TASK TO CARRY OUT: If a line in the entries below contains "icon", copy it.

INPUT DATA:
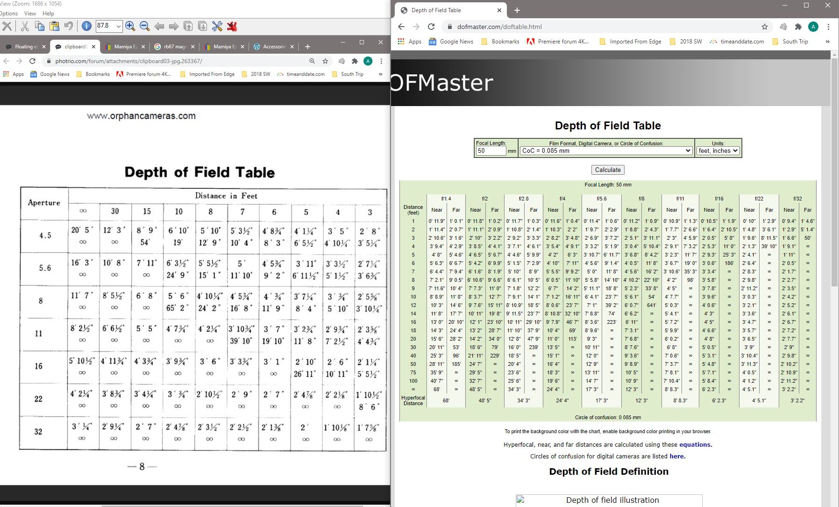Click the undo arrow in IrfanView toolbar
Image resolution: width=839 pixels, height=507 pixels.
(x=69, y=26)
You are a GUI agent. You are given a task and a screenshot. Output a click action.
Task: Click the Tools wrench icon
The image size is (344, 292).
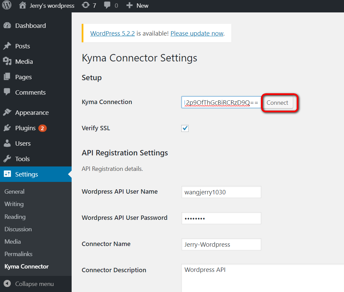[7, 159]
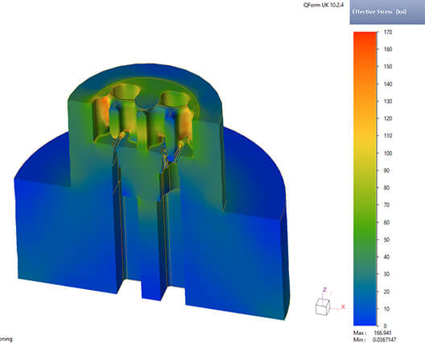Click the 50 tick label on the legend
Viewport: 425px width, 343px height.
click(387, 240)
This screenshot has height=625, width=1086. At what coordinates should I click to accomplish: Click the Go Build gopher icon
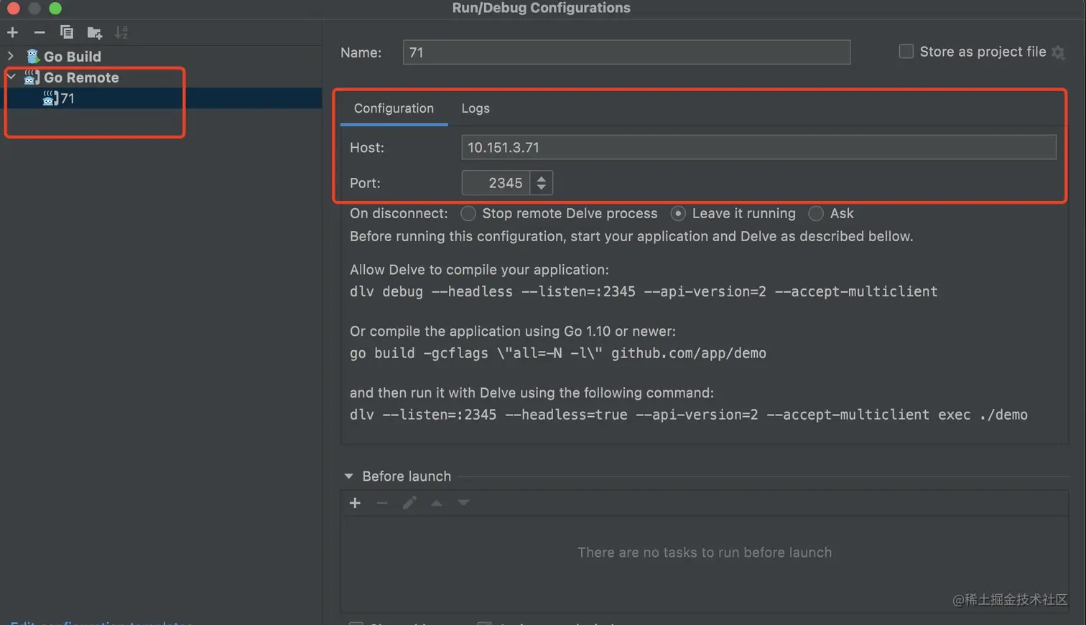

ANSWER BOX:
Task: Click the Tools wrench icon
This screenshot has height=625, width=1086. At what coordinates should I click to accomplish: Click the Go Build gopher icon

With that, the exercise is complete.